I have a dataset that is structured as follows:
- 6 Subjects were observed
- 2 measurements (continuous values X and Y) were taken for each subject at 7 different time points (baseline and 6 additional times)
- At baseline, all the measurements for X for all subjects is the same (actually 0), while the Y measurement varies.
- The measurements, X and Y, are know to be related.
- If we take all the data and plot X vs Y, we see a nonlinear relationship between the two measurements (see hand drawn, example plot below).
The interest is determining at what point, X, can we say that Y is significantly different from baseline? Using the baseline measurements, we can calculate a confidence interval to establish something to test against.
Seems an easy enough question to answer, but there are some complexities that limit the approaches I've take thus far. Here's what I've done and the limitations of each approach:
- Find the the intersection of the fit line to the upper 95% confidence interval of the baseline. This is simple to do, but this ignores the uncertainty in the fit and that this is a repeated measures design.
- Calculate a confidence or prediction interval for the fit line.

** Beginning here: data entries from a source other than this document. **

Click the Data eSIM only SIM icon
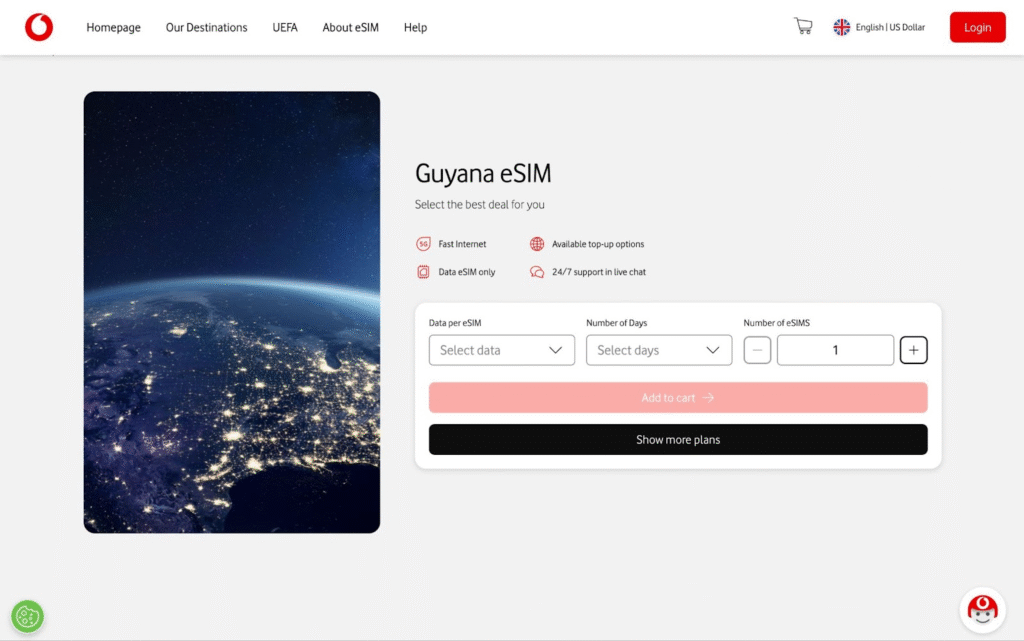1024x641 pixels. (424, 271)
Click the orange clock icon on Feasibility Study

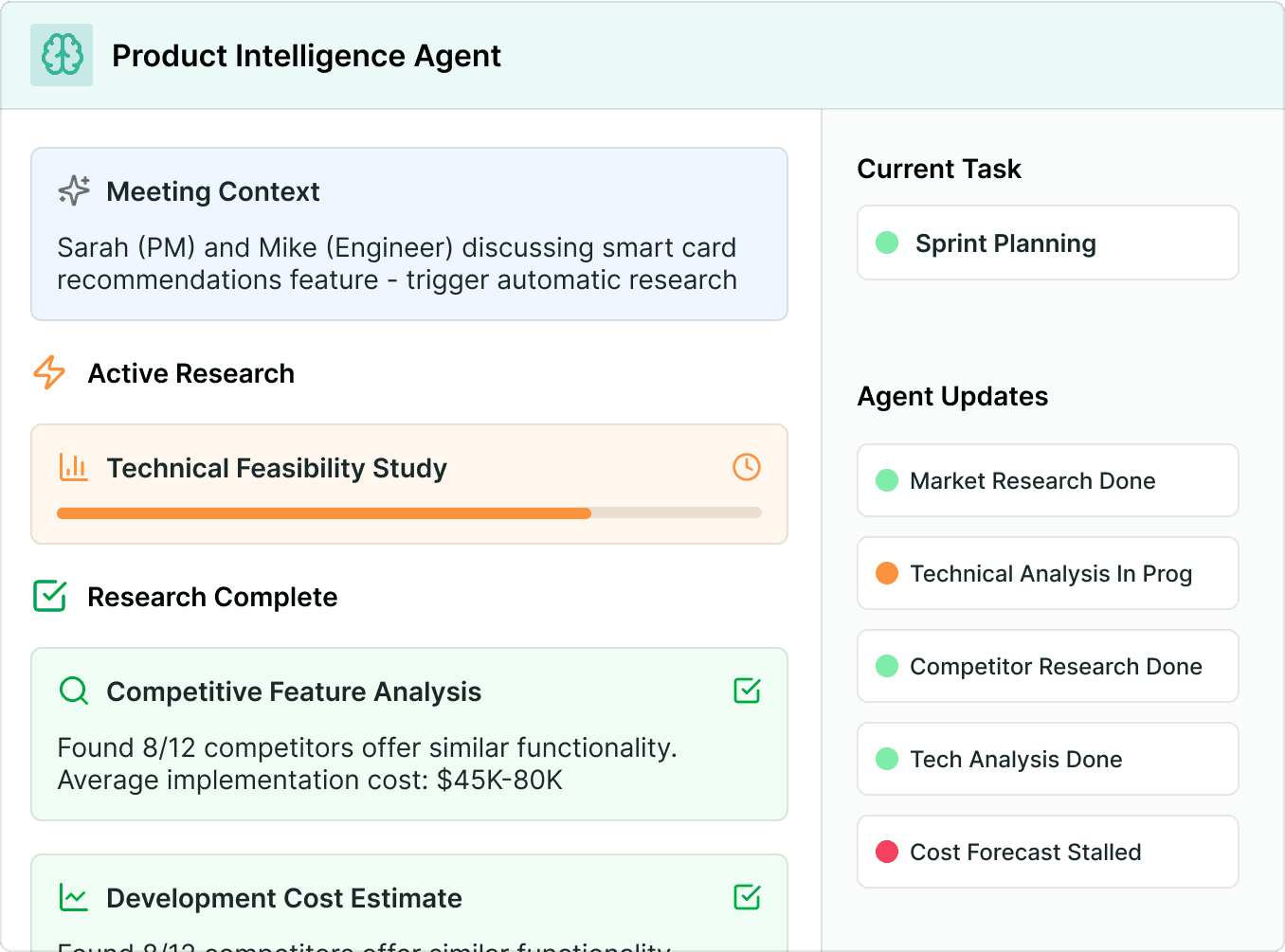click(x=747, y=467)
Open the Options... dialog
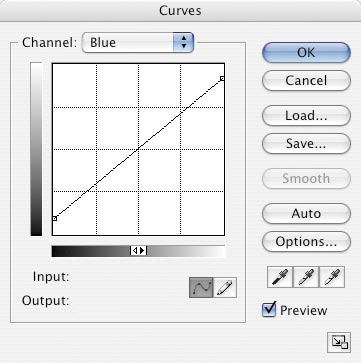Image resolution: width=361 pixels, height=363 pixels. (x=306, y=241)
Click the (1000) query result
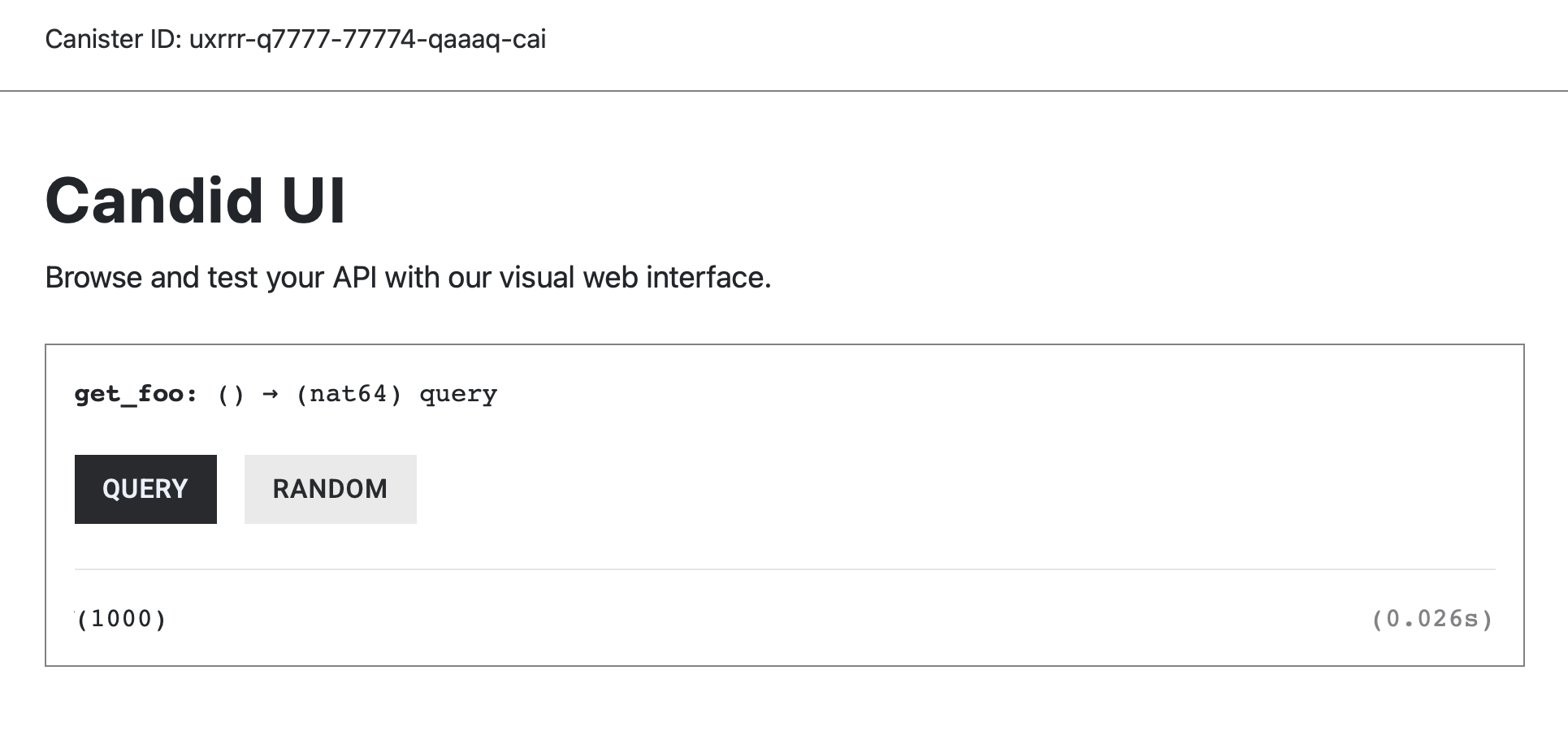Screen dimensions: 1568x744 pyautogui.click(x=122, y=619)
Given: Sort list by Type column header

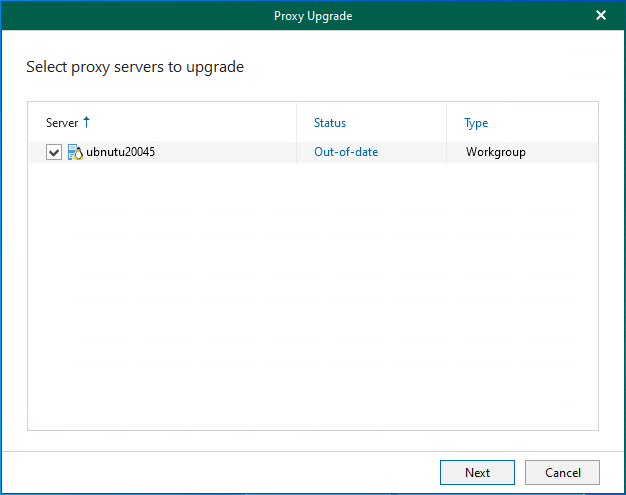Looking at the screenshot, I should (476, 123).
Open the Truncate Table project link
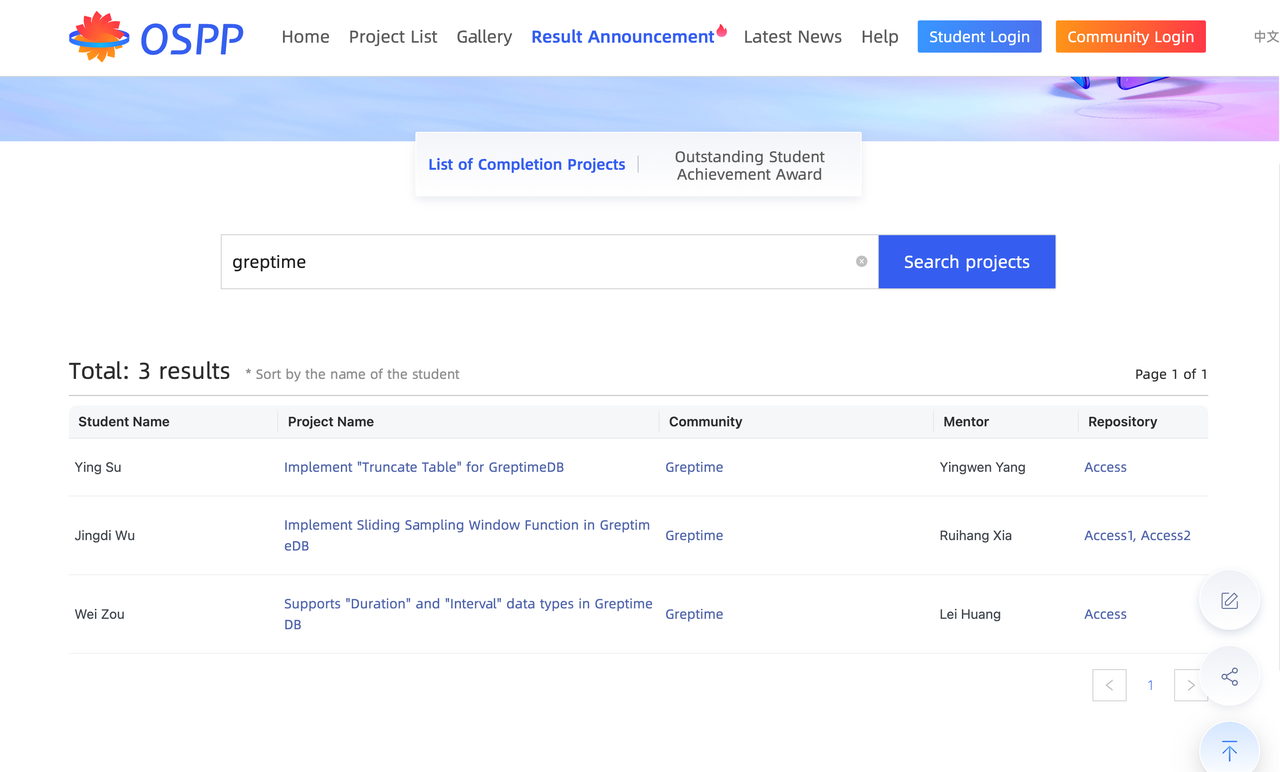 (x=424, y=467)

This takes into account uncertainty in the fit, but ignores the repeated measures part.
- Use a mixed effects approach to the fit. This takes into account the repeated measures part, but now I can't calculate confidence intervals to assess uncertainty of the fit overall as I have 6 independent fitted curves, one for each subject.
What approach am I missing that allows to account for both the uncertainty of the fit and the repeated measures design?